All in all the discussions during the day in Riga were lively and open -which is always welcome in an emerging issue like MSP where strong national views sometimes pull in different directions. These discussions will continue at the Final events of the Plan Bothnia project, to be arranged 22.May (application for a joint 1,5h Plan Bothnia-MASPNOSE event on transboundary MSP) and 23. May (full day Plan Bothnia final conference). The reader is warmly welcome.
Big thanks goes to VASAB Secretariat staff- Talis, Dzintra and Baiba for arranging a very successful meeting.
Hermanni Backer, Project Manager
Tags: draft material, meeting, piperskamuren, planbothnia, Stockholm
Wednesday and Thursday this week the Plan Bothnia project had its fourth planning meeting (MSP4) in Stockholm, Sweden (conference centre “Piperska Muren”). The meeting took an in-depth look at the draft material produced by project participants.
The discussions centered around similarities and differences between two documents including material for the Plan Bothnia MSP plan, one from a group of Finnish participants and another from a group of Swedish participants. These inspiring documents provided the first glimpses of what the Plan Bothnia MSP plan could look like. The material included suggestions for both the plan map as well as related text. These documents and other meeting material is available at the appropriate folder of the project document library.
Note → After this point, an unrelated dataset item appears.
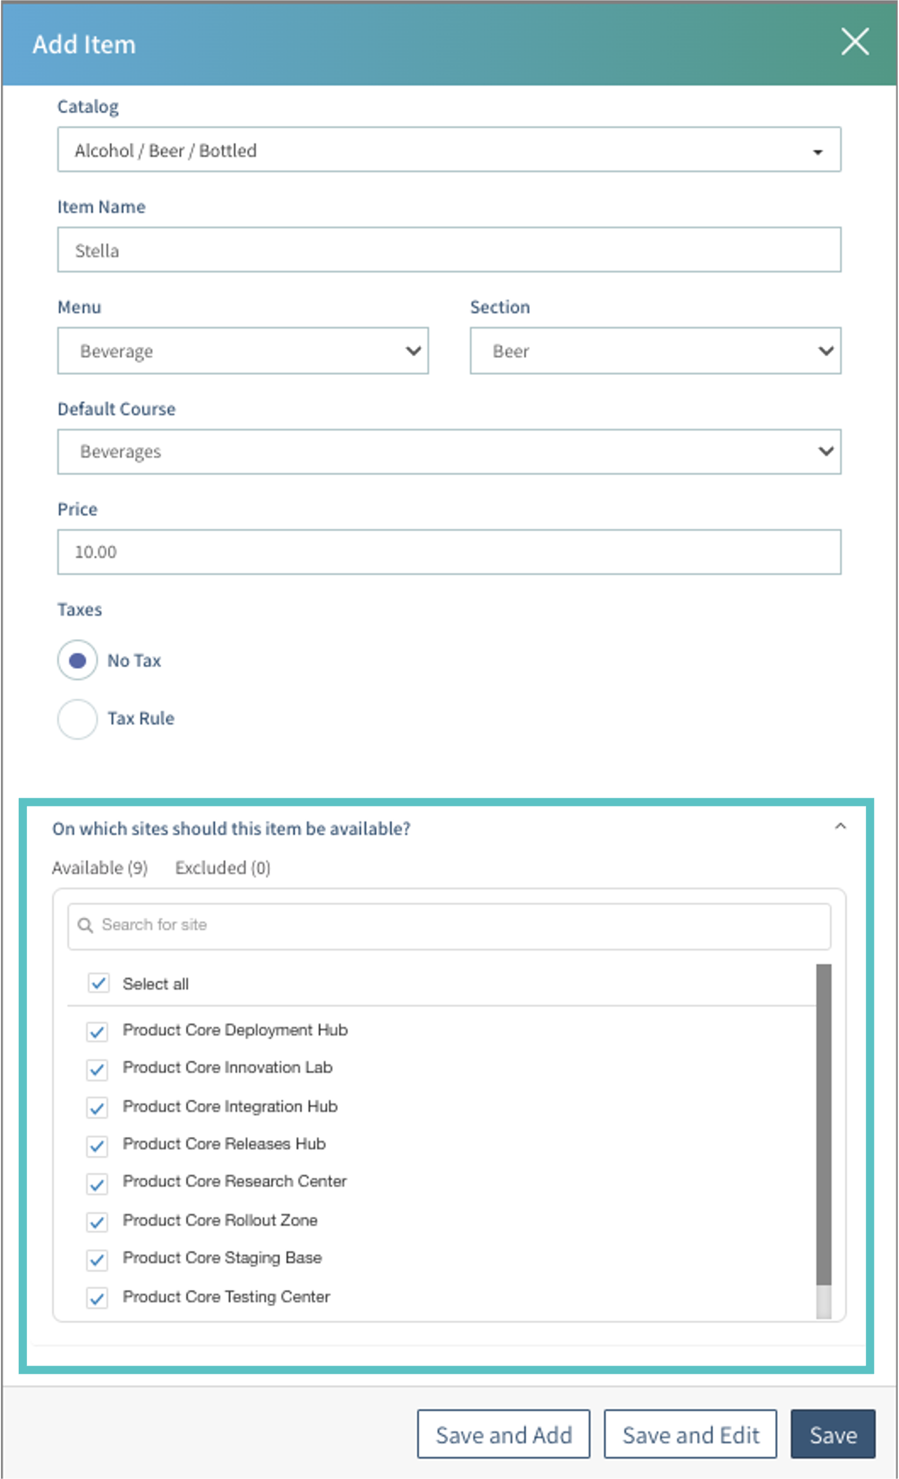Click the Search for site field
Viewport: 899px width, 1479px height.
click(456, 925)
The interesting discussions at MSP4 concluded that even if there are some differences in approaches these are relatively minor. As steps toward a joint proposal the meeting agreed on the first outline of the plan part of the final report, as well as a drafts of typology/map legend. The outcome of the meeting will be available Friday 3 February at the project document library along with other meeting documents.
Intersessional work before the next planning meeting (MSP5), to be held 19.-21. March will prepare a complete plan draft for the Final report to be released at the Final conference (s) to be organised during the period 22.-23. May 2012, in conjunction of the European Maritime Day 2012 (Gothenburg, Sweden).
Tags: event, meeting, riga, Stockholm
After a refreshing pause we are now preparing for our next working meeting, Plan Bothnia MSP4, to be held in Stockholm, Sweden 25-26 January 2012. The aim of this meeting is to look at available material, including concrete plan drafts, and develop them further for the final report. The meeting material is available from the document library.
After this Stockholm meeting we still have at least one working meeting (MSP5) which has been proposed to be held in March 2012, possibly between 21st-22nd in Finland -but subject to decision at MSP4 [nb. final dates and venue confirmed 15.2.2012 are 19.-21 March in Vasa]. Possibly one more working meeting will be arranged if necessary.
In addition, there will be a public Plan Bothnia event on 6 February 2012 (11:00-17:00) in Riga, Latvia (Monika Centrum Hotels, meeting room “Glory”, Elizabetes street 21, Riga) organised by Projet Partner VASAB. The event will be geared toward wider Baltic participants and is organised in conjunction with the HELCOM-VASAB MSP WG meeting taking place in Riga 7.-8. February 2012. Please find programme here.
Our final event will then be in Gothenburg, Sweden in conjunction with the European Maritime Day (21.-22. May 2012).